Due to persistent corruption, a prisoner’s wealth often determined his or her physical security, cell size, visiting privileges, ability to attend court hearings, day-pass eligibility, and place and length of confinement. In San Pedro Prison, officials demanded bribes of 686 to 6,860 bolivianos ($100 to $1,000) from inmates before assigning them to cells, leaving at least 180 inmates to sleep in hallways and open-air spaces. In Cochabamba’s El Abra Prison, inmates allegedly extorted from other inmates up to 48,000 bolivianos ($7,000) to protect them against being beaten, killed, and sexually assaulted. Inmates alleged there were an insufficient number of police officers to escort inmates to their judicial hearings, and credible NGOs reported that prison directors often refused to help facilitate the transfer of inmates to hearings, further delaying cases. Inmates also claimed police demanded bribes in exchange for allowing them to attend hearings.
Services to sustain basic needs were inadequate. Prisoners had access to potable water, but the standard prison diet was insufficient. Prisoners who could afford it supplemented rations by buying food. Following protests among prisoners, the government raised the daily allocation for a prisoner’s diet to the equivalent of eight bolivianos ($1.17) and 3.40 bolivianos ($0.50) for the diet of underage children living with their inmate parents. Although the law provides that prisoners have access to medical care, care was inadequate, and it was difficult for prisoners to obtain permission for outside medical treatment. Prisoners with chronic health conditions such as HIV and tuberculosis often went untreated. Prisoners lived, in some cases with their children, in overcrowded cells lacking ventilation. Hundreds of inmates protested and launched hunger strikes at various facilities throughout the year to demand better conditions.
Administration: Recordkeeping on prisoners was inadequate. Poor records and lack of adequate legal counsel led to cases in which prisoners remained incarcerated beyond the maximum sentence allowed for the crime for which they had been convicted.
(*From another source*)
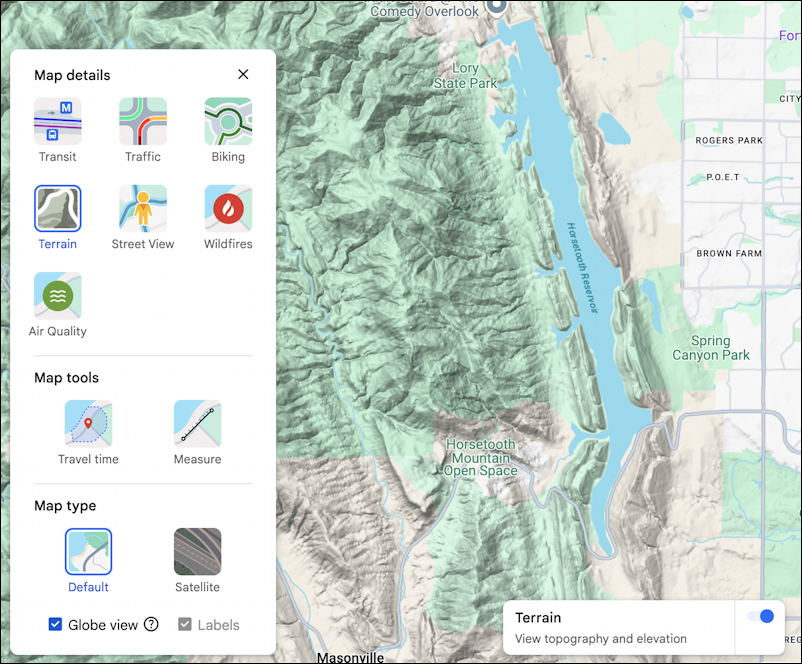Select the Measure distance tool
This screenshot has width=802, height=664.
(197, 423)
Alternatives to sentencing for nonviolent offenders were not used. Prisoners could submit complaints periodically to a commission of district judges for investigation, but due to fear of retaliation by prison authorities, inmates frequently did not submit complaints of abuses.
Independent Monitoring: The government generally permitted prison visits by independent nongovernmental observers such as the International Committee of the Red Cross, local NGOs, judges, religious authorities, legislative representatives, and media representatives, and such visits took place during the year. On July 10, Pope Francis visited Santa Cruz’s Palmasola Prison. Civil society observers alleged that prison authorities covered up abuses and poor conditions in advance of and during the visit. They also alleged pardon laws were used liberally to reduce the prison’s population in advance of the papal visit and that innocent inmates may have pled guilty to secure release.